JPS58174239A - Three-component catalyst for removing oxygen from gas containing oxygen consisting essentially of gaseous hydrogen and its production - Google Patents

Abstract

PURPOSE:To enable the removal of oxygen from an oxygen-contg. gas efficiently and continuously by low temp. catalytic combustion by using a titled catalyst produced by depositing a ferrous metal as a catalytic substrate, an oxide of a rare earth element and a platinum group metal on a carrier of silica or the like. CONSTITUTION:A ferrous metal as a catalytic substrate, an oxide of a rare earth element and a platinum group metal are deposited on a carrier consisting of silica or alumina. 3-12% Ni or C among the ferrous group metal, 1-6% La oxide or Ce oxide among the oxide of the rare earth element and 0.05-1.0% platinum group metal selected from the group consisting of Rh, platinum, Pd, Ru and Ir are deposited thereon. This catalyst has extremely high efficiency of removing oxyen and a long ife as compared with conventional catalysts for removal of oxygen, more particularly an oxygen absorption type catalyst. The catalyst has excellent heat resistance, and even if the sulfur usually acting as a catalytic poison exists in the gaseous mixture to be treated, the poisoning is prevented because the application temp. is low.

Description

[Detailed description of the invention] The present invention relates to an oxygen removal device.

More specifically, the present invention relates to a catalyst that produces oxygen (Yr) and gas from a mixed gas containing hydrogen as a main component and a small amount of oxygen and optionally PL and other gases, and a method for producing the same.

Water IK is Annexia Synthesis 1 Hydrocracking in petroleum refining, hydrorefining, isomerization deflow, and organic synthesis chemistry.

It is important as a reducing agent in various synthetic reactions in industrial chemistry, and has a wide range of uses such as hydrogenation of oils and fats, fuel cells, l# contacts, and metal refining.

Water 3111 has conventionally been produced by reacting expanded hydrogen with oxygen or steam at high temperatures, but it can also be produced by separating it from coke oven gas generated during coal carbonization. In either case, hydrogen is usually produced as a mixed gas in which oxygen and other gases coexist.
Separation and purification of these different gases is essential, but when the proportion of coexisting oxygen is relatively small compared to hydrogen, the conventional method is to shake the mixed gas with an oxygen absorption catalyst to collect and remove oxygen. It has been taken from

Typical examples of such catalysts are iron-group metal unit or binary composition oxygen-absorbing copper catalysts, which have short catalysts and low activity. However, it cannot be said to be advantageous in terms of cost due to the low energy consumption and the need for processing and regeneration.Therefore, there has been a strong desire to develop an alternative catalyst for efficiently removing oxygen from mixed gas.

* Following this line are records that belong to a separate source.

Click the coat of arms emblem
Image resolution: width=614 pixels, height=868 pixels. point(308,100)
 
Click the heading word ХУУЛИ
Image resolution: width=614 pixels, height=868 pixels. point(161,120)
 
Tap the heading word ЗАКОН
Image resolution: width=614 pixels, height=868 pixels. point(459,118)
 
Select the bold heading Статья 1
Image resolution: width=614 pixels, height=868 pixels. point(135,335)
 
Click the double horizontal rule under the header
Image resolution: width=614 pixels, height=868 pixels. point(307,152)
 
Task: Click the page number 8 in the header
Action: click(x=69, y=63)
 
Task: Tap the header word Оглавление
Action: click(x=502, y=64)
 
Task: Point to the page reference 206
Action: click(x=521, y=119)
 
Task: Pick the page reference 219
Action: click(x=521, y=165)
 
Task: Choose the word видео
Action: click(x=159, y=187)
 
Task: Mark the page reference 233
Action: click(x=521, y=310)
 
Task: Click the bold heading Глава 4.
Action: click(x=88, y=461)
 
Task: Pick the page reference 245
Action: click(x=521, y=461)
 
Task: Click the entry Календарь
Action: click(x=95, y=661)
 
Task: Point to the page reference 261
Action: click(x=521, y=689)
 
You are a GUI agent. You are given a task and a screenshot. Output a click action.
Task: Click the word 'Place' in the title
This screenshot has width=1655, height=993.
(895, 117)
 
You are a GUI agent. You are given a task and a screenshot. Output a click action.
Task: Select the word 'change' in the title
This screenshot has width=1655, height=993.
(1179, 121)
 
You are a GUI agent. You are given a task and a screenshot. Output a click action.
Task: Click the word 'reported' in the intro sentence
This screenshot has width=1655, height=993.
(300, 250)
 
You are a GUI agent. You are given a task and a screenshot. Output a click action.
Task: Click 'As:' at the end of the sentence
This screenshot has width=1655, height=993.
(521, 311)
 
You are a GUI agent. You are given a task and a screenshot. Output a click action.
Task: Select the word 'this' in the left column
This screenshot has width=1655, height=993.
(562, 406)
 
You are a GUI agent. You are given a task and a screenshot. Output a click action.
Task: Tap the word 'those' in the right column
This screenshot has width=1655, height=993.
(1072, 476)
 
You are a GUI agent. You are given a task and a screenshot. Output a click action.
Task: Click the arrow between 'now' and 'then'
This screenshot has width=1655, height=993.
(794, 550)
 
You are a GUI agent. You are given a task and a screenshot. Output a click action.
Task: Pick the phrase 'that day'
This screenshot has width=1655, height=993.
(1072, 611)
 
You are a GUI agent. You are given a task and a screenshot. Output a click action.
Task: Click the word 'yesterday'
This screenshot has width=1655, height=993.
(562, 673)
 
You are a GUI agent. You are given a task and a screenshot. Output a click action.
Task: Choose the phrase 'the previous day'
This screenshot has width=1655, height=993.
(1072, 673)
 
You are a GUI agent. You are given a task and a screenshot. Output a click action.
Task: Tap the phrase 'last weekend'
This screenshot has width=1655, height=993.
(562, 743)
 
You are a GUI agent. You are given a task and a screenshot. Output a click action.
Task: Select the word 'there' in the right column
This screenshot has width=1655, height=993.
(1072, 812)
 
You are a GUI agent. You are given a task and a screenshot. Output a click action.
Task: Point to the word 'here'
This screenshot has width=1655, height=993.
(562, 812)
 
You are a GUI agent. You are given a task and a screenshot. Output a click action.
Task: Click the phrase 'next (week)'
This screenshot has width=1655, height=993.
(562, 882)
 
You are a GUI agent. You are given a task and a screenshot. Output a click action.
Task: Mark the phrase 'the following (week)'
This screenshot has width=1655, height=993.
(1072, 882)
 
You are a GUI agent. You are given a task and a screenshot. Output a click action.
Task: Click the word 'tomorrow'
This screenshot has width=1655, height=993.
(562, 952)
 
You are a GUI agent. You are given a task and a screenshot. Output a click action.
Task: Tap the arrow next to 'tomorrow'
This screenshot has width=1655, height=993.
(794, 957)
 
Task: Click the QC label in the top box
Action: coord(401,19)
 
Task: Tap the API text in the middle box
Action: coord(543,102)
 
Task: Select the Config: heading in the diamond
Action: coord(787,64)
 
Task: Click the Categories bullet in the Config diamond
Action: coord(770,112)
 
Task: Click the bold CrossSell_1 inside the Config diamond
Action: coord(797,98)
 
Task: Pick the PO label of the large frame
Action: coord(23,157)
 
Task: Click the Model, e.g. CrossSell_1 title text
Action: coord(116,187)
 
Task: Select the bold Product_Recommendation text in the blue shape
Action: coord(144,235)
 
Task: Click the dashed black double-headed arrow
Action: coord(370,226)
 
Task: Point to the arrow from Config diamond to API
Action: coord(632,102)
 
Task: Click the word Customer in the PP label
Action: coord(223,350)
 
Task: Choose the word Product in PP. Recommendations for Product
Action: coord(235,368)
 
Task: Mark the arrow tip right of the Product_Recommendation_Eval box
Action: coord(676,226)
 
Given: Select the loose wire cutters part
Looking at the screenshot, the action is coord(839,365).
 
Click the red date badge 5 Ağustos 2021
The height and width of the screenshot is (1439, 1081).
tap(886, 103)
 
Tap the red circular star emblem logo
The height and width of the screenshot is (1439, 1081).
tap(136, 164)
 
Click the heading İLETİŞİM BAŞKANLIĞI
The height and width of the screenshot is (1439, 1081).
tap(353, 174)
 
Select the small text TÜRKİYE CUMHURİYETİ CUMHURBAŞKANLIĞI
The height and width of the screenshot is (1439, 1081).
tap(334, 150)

The purpose of the present invention is to continuously remove oxygen by low-temperature catalytic combustion, which is completely different in composition, form, and function from conventional O-oxygen absorption type catalysts. A five-element catalyst for removing oxygen from an oxygen-containing gas containing hydrogen gas as a main component and a method for producing the same.

The catalyst of the present invention assists the small amount of oxygen contained in the catalyst to undergo a low-temperature combustion reaction with hydrogen and change into water vapor, and exhibits higher oxygen removal efficiency than conventional oxygen-absorbing catalysts. In addition, it has excellent heat resistance and does not lose its activity even after long-term use, and the application temperature is low even if the gas being processed contains sulfur, which is the same level as that contained in ordinary unrefined gas. Can't be poisoned. Furthermore, since the combustion reaction between hydrogen and oxygen in an oxygen-containing gas whose main component is hydrogen, takes precedence over reactions with other coexisting gases, it is affected by the composition ratio of other mixed gases. It has many excellent properties, such as being able to be used conveniently without needing to use it.

The carrier in the present invention has a particle size of, for example, 2 to 4 m.
/ m granular silica or alumina, with a heavy weight [Used after drying and removing water if necessary.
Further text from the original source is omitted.